## Task statement
Find, in the records below, the line that contains "Política de cookies (423, 1128)" and the line that contains "Důchody se v". Copy those two lines and everything between them exactly, but not the pictures.

## Source data
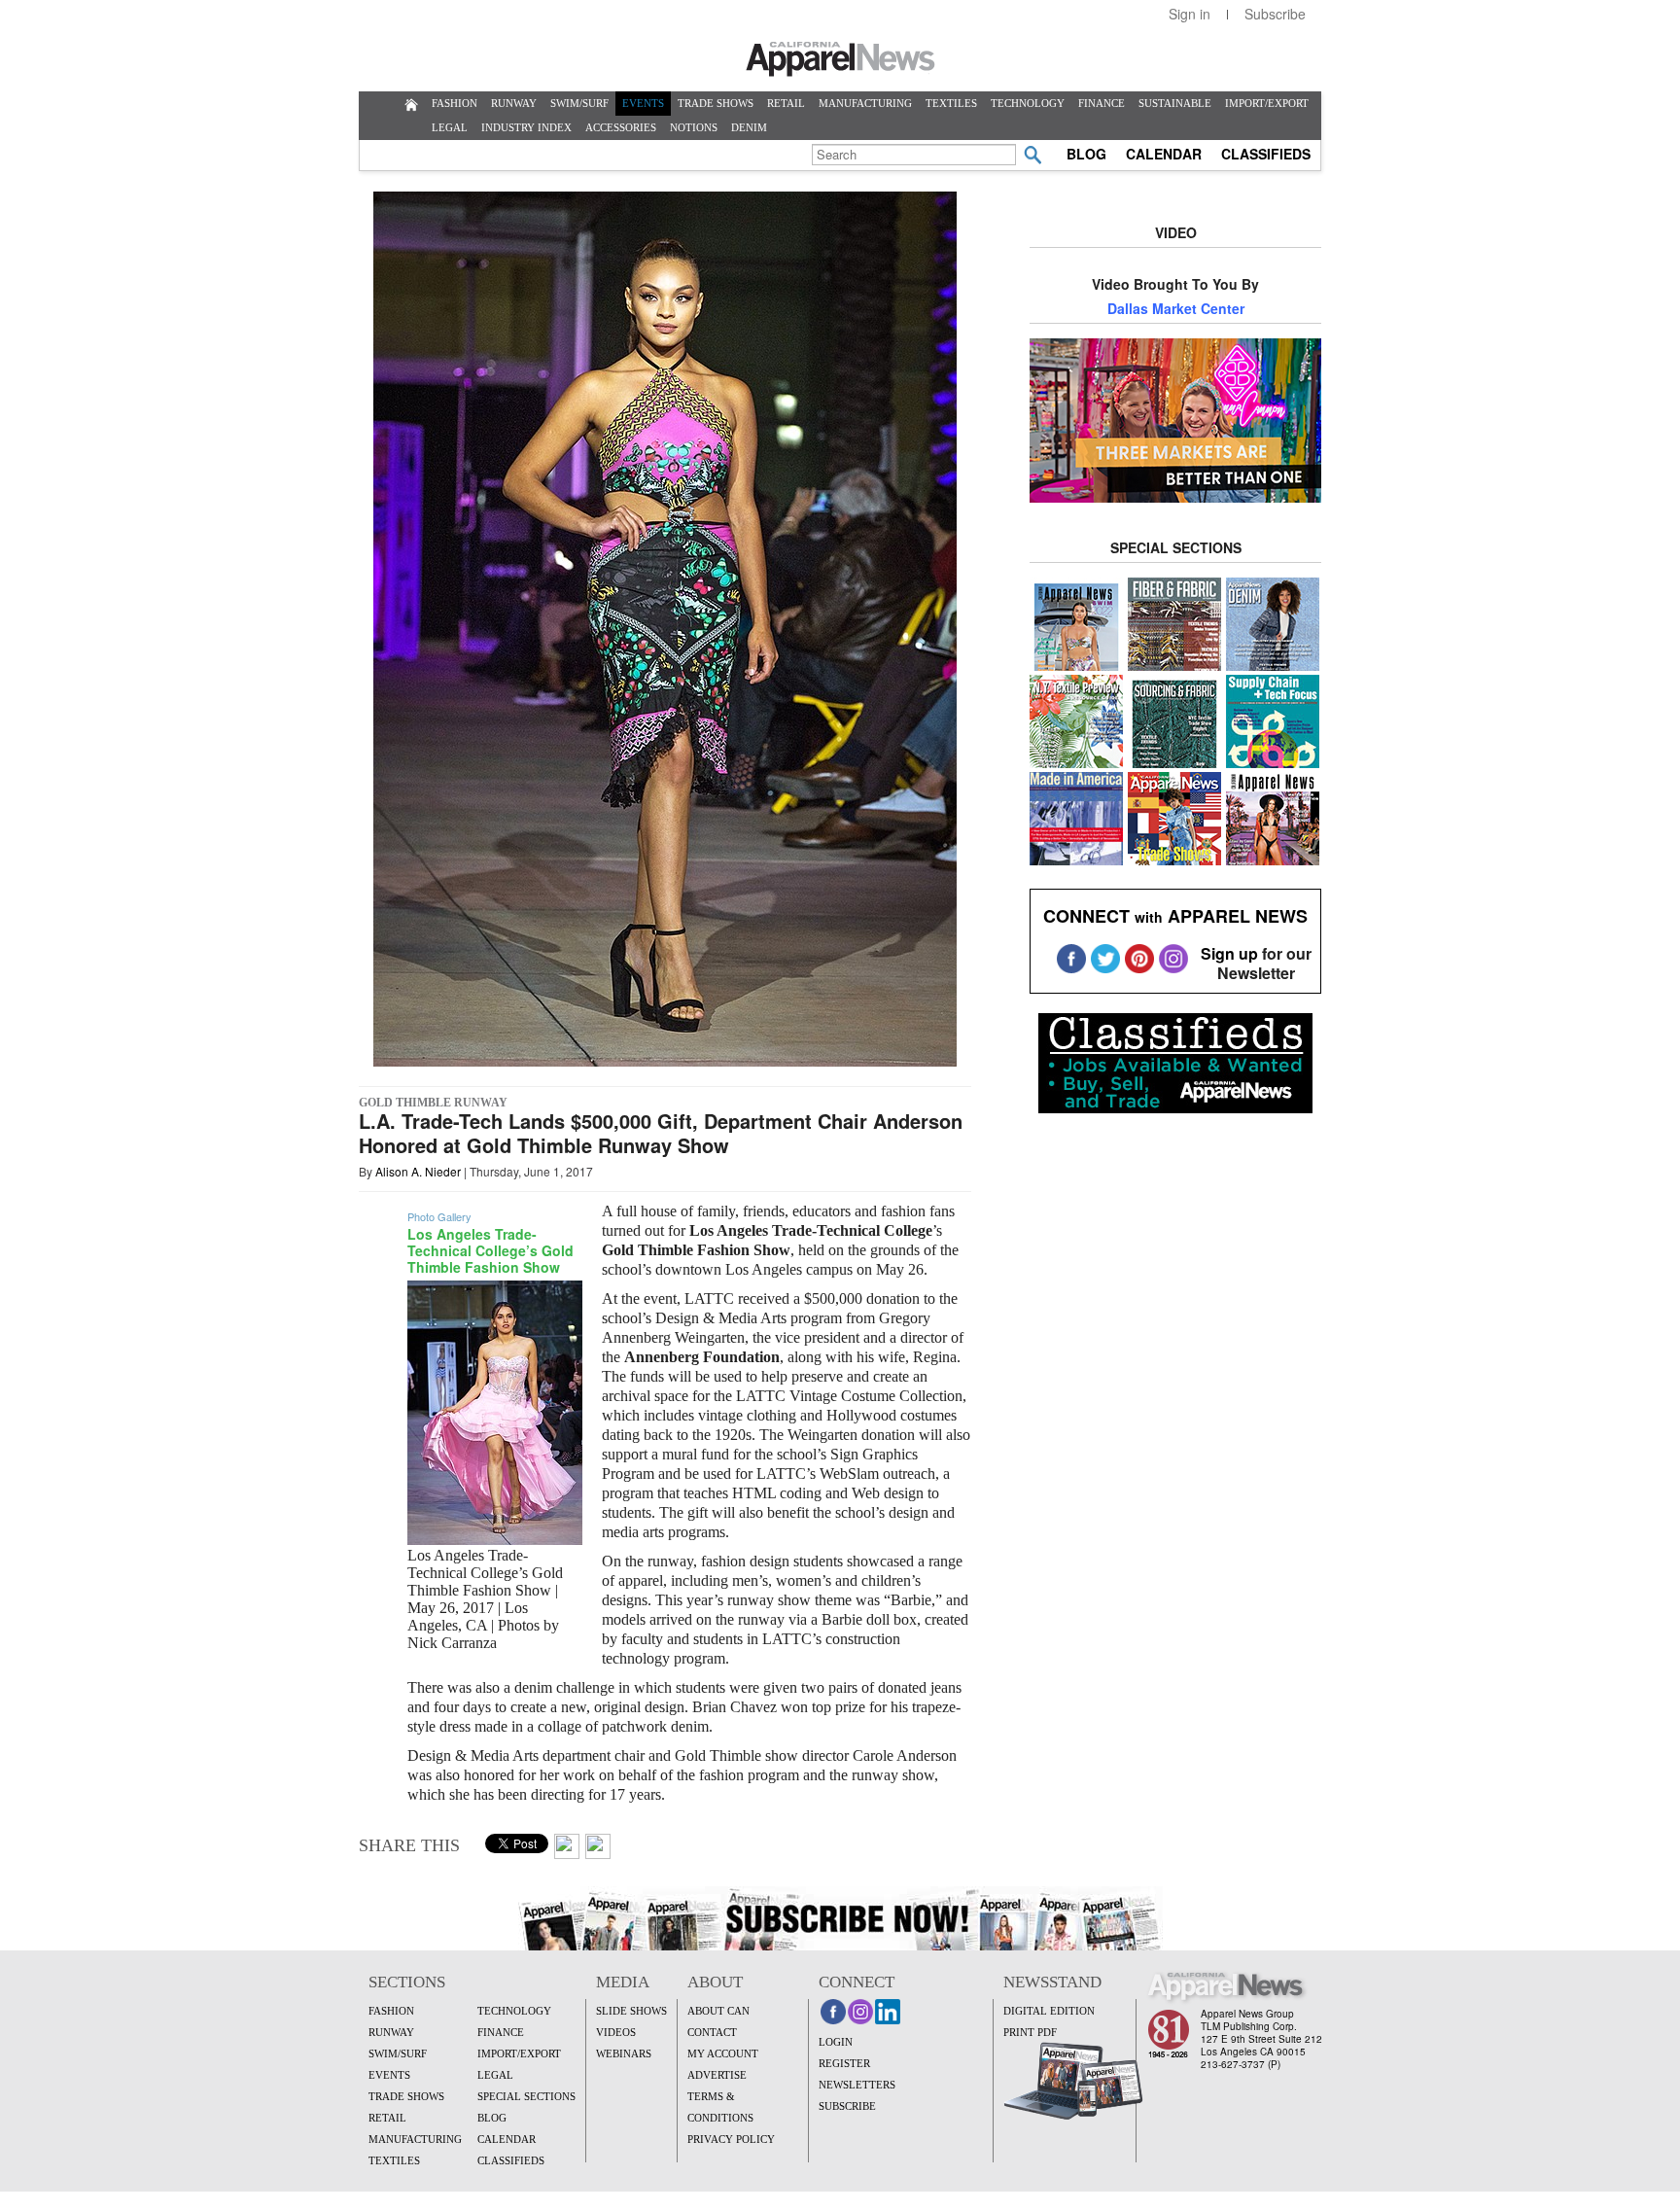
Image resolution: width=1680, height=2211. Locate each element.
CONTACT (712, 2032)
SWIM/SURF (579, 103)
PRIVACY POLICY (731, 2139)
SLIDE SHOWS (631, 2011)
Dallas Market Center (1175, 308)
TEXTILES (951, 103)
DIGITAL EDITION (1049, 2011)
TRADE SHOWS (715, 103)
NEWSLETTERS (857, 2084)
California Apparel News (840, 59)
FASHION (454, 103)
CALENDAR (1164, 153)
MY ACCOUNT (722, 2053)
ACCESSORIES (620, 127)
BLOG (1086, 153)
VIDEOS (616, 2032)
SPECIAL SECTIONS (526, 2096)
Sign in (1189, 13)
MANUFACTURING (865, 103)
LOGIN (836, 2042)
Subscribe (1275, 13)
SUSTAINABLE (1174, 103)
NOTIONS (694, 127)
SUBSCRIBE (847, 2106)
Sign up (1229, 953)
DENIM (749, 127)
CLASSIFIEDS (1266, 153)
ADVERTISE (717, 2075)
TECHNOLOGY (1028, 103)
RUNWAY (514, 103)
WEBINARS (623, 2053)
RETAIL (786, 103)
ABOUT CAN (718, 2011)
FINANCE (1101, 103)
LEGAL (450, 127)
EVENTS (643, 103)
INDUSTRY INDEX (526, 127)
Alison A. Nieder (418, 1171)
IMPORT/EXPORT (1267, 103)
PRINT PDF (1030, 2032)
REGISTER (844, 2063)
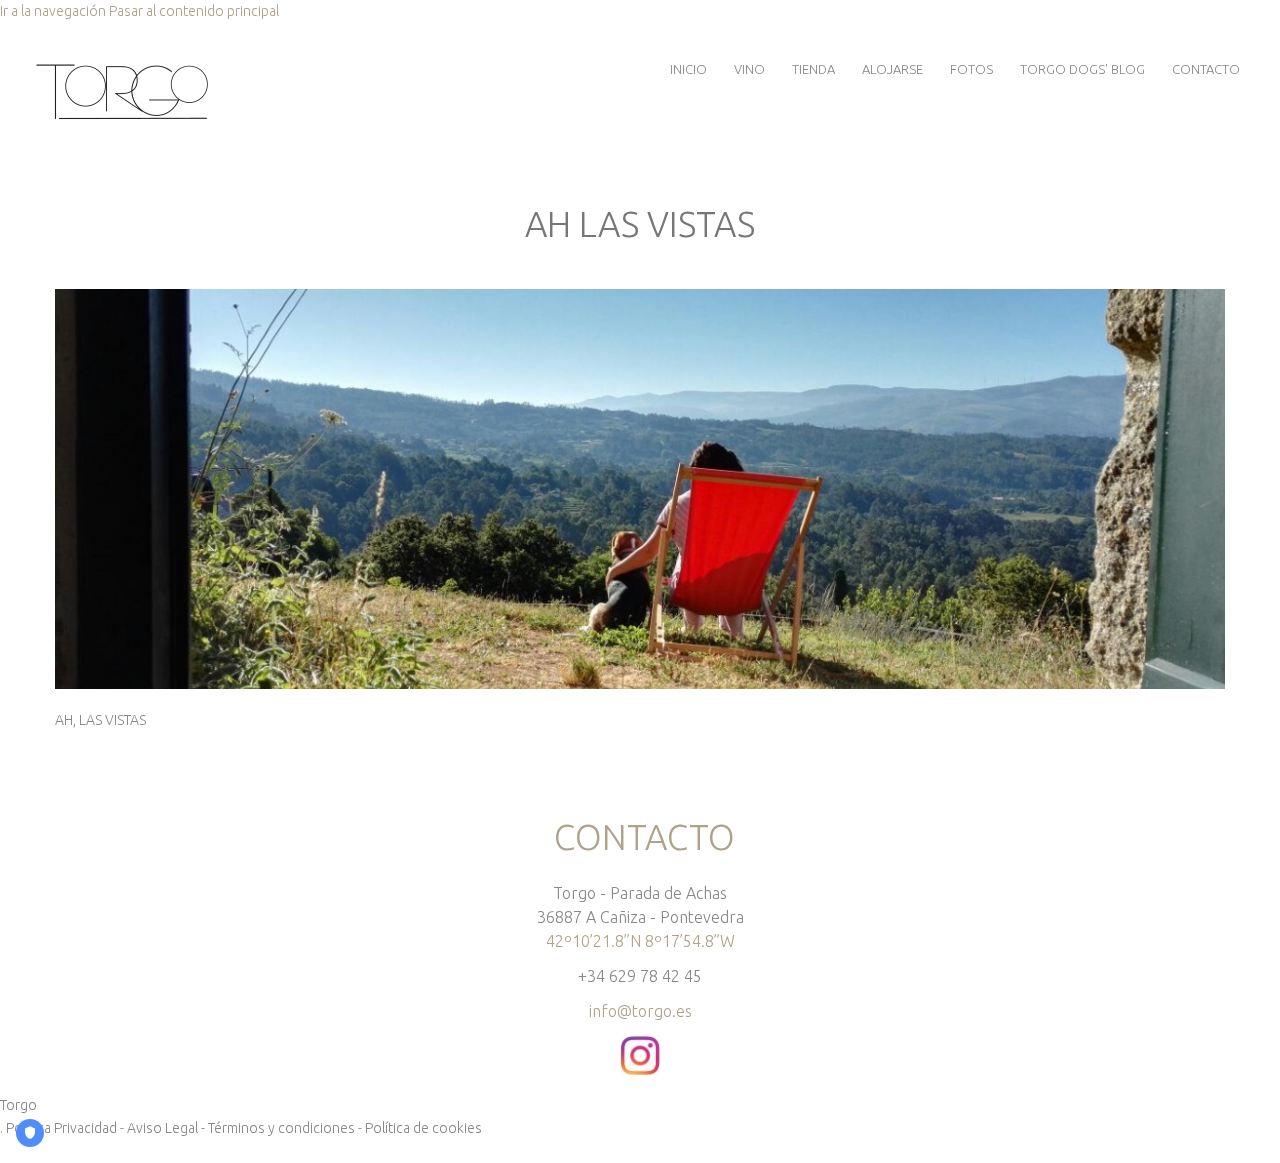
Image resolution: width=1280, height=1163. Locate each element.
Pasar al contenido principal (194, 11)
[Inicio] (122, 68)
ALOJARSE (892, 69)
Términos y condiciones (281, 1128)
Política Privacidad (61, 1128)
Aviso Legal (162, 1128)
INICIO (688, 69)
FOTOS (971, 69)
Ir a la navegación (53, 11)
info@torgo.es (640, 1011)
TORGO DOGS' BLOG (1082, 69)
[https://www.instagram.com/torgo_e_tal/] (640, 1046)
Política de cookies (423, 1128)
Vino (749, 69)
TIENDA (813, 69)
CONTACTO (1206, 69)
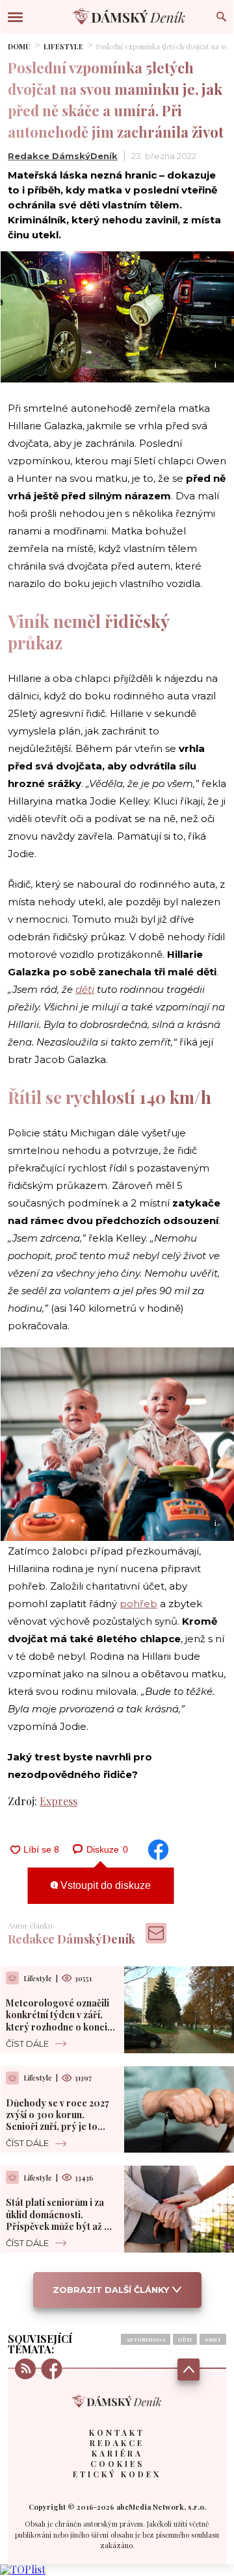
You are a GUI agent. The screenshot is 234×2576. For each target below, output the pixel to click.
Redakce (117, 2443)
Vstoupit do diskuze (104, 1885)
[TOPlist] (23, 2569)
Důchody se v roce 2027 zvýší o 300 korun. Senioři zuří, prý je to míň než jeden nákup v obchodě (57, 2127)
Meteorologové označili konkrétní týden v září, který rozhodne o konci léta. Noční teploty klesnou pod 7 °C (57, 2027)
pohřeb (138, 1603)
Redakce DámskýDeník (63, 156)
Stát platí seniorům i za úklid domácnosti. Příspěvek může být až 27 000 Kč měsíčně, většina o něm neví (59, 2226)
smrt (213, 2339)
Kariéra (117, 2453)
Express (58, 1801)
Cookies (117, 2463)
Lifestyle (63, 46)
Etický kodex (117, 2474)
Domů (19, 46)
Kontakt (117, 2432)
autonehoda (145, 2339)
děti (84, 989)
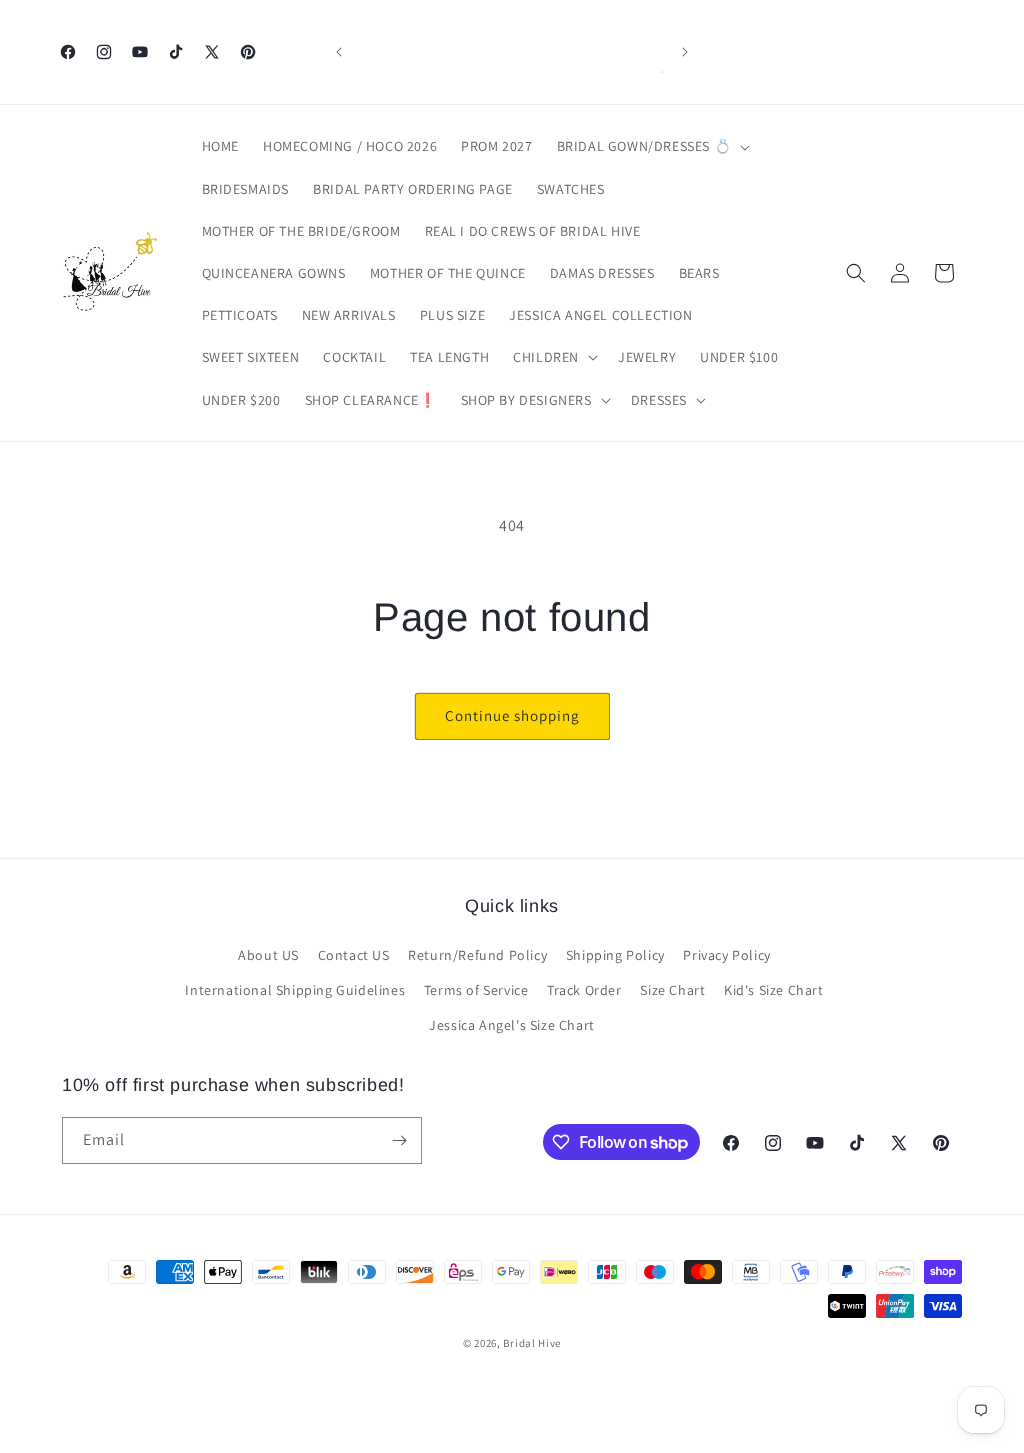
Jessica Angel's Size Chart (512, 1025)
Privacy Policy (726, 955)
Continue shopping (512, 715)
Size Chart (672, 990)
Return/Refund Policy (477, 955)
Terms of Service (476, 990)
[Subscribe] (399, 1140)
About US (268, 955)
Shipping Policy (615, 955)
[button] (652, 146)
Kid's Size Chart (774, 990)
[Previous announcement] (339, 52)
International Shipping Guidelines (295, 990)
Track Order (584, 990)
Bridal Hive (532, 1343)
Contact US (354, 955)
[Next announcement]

## Output for this exercise
Política de cookies (423, 1128)
Vino (749, 69)
TIENDA (813, 69)
CONTACTO (1206, 69)
You are a GUI agent. The screenshot is 234×2576. For each target below, output the pixel to click.
Redakce (117, 2443)
Vstoupit do diskuze (104, 1885)
[TOPlist] (23, 2569)
Důchody se v roce 2027 zvýší o 300 korun. Senioři zuří, prý je to míň než jeden nákup v obchodě (57, 2127)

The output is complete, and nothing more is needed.